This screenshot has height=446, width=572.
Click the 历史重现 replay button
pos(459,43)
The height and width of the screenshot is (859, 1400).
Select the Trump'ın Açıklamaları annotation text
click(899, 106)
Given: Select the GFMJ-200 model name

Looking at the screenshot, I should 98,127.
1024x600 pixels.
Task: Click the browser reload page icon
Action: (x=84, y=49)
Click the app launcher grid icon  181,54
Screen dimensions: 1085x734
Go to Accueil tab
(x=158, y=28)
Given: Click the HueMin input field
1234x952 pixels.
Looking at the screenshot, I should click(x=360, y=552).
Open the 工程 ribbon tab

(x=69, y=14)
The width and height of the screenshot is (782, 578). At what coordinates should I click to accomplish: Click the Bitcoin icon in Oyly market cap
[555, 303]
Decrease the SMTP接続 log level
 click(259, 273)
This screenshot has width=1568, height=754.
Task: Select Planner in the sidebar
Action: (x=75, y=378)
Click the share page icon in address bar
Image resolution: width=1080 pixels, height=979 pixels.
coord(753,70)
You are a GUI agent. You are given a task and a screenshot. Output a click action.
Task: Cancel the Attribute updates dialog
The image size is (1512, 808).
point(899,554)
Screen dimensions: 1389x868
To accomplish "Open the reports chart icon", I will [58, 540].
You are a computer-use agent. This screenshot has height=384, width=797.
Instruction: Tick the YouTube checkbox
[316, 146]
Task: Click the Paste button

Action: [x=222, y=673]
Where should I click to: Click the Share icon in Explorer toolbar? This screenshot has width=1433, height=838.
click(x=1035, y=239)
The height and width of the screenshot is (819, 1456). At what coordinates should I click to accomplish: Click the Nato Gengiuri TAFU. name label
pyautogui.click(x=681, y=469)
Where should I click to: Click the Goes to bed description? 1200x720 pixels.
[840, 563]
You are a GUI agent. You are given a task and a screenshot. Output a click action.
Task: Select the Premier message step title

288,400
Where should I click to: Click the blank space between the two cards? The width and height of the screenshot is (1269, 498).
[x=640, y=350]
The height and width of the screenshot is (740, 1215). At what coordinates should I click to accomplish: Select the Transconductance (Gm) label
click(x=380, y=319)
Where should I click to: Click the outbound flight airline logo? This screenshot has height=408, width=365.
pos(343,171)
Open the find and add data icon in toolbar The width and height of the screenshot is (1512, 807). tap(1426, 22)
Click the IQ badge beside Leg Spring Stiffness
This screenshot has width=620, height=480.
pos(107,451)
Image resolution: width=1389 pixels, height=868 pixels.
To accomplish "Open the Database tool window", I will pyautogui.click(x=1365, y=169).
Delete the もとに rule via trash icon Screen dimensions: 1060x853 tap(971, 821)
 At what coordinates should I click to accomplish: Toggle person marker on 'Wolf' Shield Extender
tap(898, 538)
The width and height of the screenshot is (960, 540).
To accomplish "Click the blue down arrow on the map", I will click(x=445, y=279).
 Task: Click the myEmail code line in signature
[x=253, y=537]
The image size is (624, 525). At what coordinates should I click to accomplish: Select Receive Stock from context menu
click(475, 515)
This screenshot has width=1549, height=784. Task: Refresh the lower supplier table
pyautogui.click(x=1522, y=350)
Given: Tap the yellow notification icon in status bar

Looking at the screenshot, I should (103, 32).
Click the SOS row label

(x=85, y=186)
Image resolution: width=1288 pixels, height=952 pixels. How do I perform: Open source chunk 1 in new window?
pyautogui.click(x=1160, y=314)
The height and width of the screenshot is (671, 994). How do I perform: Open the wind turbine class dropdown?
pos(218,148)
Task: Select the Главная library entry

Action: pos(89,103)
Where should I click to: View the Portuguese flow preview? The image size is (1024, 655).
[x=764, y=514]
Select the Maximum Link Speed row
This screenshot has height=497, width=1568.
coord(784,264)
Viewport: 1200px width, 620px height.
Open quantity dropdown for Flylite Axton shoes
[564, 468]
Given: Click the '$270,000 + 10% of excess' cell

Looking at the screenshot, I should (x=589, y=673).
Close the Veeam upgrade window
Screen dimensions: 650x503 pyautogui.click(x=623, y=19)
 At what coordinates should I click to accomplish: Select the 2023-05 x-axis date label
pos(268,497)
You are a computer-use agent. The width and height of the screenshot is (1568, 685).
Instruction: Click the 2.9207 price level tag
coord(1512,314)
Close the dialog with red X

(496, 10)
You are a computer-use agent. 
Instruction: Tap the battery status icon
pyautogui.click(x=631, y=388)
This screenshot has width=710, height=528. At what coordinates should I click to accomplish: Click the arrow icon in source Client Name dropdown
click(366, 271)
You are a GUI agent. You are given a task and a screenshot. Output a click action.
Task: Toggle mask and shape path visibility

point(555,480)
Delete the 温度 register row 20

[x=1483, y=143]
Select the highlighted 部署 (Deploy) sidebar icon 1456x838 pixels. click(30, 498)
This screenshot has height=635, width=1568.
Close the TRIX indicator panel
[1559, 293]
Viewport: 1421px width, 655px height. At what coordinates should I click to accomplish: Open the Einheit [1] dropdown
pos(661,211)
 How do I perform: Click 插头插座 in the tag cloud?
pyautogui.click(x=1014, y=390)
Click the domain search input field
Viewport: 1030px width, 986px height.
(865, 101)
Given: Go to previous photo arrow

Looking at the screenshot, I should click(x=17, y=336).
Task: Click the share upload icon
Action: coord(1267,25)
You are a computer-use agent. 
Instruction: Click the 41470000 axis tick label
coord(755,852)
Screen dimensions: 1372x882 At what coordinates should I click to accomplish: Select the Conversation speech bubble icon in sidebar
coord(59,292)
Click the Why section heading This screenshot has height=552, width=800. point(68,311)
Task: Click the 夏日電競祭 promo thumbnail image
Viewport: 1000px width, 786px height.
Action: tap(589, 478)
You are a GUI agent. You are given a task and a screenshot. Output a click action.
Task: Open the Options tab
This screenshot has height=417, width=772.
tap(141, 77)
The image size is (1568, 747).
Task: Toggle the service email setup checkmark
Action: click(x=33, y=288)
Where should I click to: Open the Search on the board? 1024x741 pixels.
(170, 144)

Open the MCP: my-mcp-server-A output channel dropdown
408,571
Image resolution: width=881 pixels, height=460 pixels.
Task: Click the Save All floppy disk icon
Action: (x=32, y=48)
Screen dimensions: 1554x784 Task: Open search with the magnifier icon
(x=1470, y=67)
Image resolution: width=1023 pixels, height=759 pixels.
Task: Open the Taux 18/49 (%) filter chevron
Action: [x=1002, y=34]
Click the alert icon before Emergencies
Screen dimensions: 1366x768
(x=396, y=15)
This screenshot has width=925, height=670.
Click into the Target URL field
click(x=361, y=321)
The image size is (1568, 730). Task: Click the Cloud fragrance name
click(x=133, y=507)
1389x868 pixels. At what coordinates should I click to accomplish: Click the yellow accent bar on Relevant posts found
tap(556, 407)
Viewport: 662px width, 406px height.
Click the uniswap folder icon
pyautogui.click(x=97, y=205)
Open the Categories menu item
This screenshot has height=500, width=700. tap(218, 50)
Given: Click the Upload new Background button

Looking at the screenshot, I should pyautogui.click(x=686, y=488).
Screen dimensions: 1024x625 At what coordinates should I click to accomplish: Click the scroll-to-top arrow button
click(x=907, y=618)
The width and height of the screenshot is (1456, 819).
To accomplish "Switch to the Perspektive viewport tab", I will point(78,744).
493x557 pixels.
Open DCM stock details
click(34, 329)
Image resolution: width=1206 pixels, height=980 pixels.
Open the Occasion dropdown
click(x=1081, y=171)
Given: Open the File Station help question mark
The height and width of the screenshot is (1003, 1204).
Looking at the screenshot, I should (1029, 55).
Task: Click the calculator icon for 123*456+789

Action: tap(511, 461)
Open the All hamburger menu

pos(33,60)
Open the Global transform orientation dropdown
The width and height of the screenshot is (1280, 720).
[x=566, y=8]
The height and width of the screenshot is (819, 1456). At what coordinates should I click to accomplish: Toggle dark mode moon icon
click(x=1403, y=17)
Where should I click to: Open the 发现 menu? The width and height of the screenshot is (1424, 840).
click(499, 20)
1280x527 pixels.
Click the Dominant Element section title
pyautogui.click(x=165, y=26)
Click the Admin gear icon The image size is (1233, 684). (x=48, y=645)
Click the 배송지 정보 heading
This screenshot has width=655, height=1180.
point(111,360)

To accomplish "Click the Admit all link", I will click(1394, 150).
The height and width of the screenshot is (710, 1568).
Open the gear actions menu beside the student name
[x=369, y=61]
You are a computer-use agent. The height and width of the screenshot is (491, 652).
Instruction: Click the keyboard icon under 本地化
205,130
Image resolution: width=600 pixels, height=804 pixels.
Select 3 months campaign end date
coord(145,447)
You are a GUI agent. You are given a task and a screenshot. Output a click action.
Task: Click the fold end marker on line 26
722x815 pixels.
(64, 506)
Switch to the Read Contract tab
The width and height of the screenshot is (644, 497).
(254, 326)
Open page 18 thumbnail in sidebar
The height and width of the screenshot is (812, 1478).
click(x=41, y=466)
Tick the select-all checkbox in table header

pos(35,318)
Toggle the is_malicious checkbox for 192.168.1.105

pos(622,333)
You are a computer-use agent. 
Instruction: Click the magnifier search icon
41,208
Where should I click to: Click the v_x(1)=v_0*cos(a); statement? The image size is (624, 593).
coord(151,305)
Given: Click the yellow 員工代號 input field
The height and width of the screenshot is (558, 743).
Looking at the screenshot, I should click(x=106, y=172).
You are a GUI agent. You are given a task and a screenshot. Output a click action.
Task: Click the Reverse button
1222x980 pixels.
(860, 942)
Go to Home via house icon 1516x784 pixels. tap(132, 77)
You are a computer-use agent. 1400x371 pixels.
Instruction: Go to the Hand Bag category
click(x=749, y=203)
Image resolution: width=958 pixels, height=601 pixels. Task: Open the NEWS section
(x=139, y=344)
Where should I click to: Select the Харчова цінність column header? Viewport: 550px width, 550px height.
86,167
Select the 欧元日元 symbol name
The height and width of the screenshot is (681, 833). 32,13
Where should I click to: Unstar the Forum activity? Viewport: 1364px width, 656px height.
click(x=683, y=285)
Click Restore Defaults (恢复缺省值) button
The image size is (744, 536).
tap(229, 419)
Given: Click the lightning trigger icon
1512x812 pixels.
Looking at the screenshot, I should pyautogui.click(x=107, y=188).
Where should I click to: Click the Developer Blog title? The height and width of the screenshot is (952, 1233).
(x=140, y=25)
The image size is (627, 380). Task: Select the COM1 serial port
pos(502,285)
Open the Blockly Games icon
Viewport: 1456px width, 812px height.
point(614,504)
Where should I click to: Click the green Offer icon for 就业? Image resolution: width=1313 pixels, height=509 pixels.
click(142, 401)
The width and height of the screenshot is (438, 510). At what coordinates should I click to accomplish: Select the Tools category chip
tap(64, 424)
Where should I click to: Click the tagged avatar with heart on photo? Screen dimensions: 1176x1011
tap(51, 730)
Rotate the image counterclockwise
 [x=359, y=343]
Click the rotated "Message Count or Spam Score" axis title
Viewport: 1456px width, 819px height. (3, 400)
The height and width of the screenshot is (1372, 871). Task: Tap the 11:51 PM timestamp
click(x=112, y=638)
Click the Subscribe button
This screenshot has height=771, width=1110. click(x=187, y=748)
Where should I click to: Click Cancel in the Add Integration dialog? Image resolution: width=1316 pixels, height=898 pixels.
------------------------------------------------------------
[Problem statement] Can you edit the stretch of entries from the start through the line containing "(x=69, y=14)" so that "Select" becomes "Choose", with nothing else changed, and give back only those lines?

[The solution]
This screenshot has height=446, width=572.
Click the 历史重现 replay button
pos(459,43)
The height and width of the screenshot is (859, 1400).
Choose the Trump'ın Açıklamaları annotation text
click(899, 106)
Given: Choose the GFMJ-200 model name

Looking at the screenshot, I should 98,127.
1024x600 pixels.
Task: Click the browser reload page icon
Action: (x=84, y=49)
Click the app launcher grid icon  181,54
Screen dimensions: 1085x734
Go to Accueil tab
(x=158, y=28)
Given: Click the HueMin input field
1234x952 pixels.
Looking at the screenshot, I should click(x=360, y=552).
Open the 工程 ribbon tab

(x=69, y=14)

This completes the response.